Es war ein Bilderbuchsonntag für die Läuferinnen und Läufer in Köln. Nächstes Jahr will Renndirektor Markus Frisch Läufer verpflichten, die den Streckenrekord aus dem Jahr 2012 knacken können.
Geschichten vom Köln-MarathonSo schnell laufen, dass das Kölsch noch schmeckt
Es ist fast schon kitschig, dass am frühen Marathon-Sonntag am Dom die Sonne aufgeht, ein frischer Wind über die Domplatte weht und die Ameisenstraße tausender Läuferinnen und Läufer durcheinanderbringt, die sich von der Kleiderbeutel-Abgabe an der Burgmauer über die Hohenzollernbrücke zum Halbmarathon-Frühstart am Deutzer Bahnhof bewegt. Die einen wollen die Sonne genießen, die anderen nicht auskühlen und laufen deshalb schon den ersten Vor-Kilometer.
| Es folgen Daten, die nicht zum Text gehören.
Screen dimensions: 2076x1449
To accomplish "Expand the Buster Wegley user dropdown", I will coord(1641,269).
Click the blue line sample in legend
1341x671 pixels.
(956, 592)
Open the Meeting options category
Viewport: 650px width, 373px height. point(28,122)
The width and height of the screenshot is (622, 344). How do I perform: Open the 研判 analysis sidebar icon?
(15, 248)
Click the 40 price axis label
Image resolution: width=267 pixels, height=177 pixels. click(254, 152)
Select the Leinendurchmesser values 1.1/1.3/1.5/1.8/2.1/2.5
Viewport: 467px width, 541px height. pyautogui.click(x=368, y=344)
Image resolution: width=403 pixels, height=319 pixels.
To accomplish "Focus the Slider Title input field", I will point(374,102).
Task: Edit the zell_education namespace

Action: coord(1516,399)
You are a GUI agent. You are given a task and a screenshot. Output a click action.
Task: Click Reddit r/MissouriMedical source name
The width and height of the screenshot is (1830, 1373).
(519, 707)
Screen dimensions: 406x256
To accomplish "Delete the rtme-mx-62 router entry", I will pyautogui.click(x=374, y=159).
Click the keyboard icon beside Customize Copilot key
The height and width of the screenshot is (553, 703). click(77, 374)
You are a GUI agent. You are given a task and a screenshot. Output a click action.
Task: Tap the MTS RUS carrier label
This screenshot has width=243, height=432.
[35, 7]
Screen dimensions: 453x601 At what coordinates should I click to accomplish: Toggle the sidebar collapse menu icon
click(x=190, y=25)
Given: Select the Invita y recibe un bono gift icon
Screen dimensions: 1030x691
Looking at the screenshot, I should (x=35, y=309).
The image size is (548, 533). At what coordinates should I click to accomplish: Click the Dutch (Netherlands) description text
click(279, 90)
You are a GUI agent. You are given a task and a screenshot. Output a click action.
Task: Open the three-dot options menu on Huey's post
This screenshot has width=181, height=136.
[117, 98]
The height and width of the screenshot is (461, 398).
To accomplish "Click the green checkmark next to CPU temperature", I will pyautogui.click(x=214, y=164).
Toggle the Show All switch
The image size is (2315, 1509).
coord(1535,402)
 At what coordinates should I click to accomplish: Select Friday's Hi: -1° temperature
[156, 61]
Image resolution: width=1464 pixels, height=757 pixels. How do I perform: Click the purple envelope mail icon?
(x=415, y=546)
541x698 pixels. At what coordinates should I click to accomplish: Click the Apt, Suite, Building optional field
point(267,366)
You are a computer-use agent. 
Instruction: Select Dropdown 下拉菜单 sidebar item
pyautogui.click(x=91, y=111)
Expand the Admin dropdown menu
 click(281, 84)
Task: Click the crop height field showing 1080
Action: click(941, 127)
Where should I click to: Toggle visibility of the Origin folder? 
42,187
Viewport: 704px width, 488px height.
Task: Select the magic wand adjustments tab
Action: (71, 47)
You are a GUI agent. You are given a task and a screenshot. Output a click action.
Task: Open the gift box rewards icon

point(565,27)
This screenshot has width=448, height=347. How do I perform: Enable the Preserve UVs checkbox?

Das sind Stimmungsmomente, die die Organisatoren des Köln-Marathon nicht auf ihr Konto buchen können, aber dem Lauf, der grundsätzlich eine Woche nach dem Berlin-Marathon stattfindet, den Ruf des stimmungsvollsten in Deutschland eingebracht haben, auch wenn er von seiner sportlichen Bedeutung im Vergleich zur Hauptstadt eben doch der 1. FC Köln und nicht der FC Bayern ist.
Spürbar anders eben. Dass die Stadt am Marathon-Morgen schon wieder mal so golden herbstlich glitzert, ist dem Pressesprecher fast schon peinlich. „Ich weiß auch nicht, warum wir immer so ein Glück haben“, sagt Jan Broniecki.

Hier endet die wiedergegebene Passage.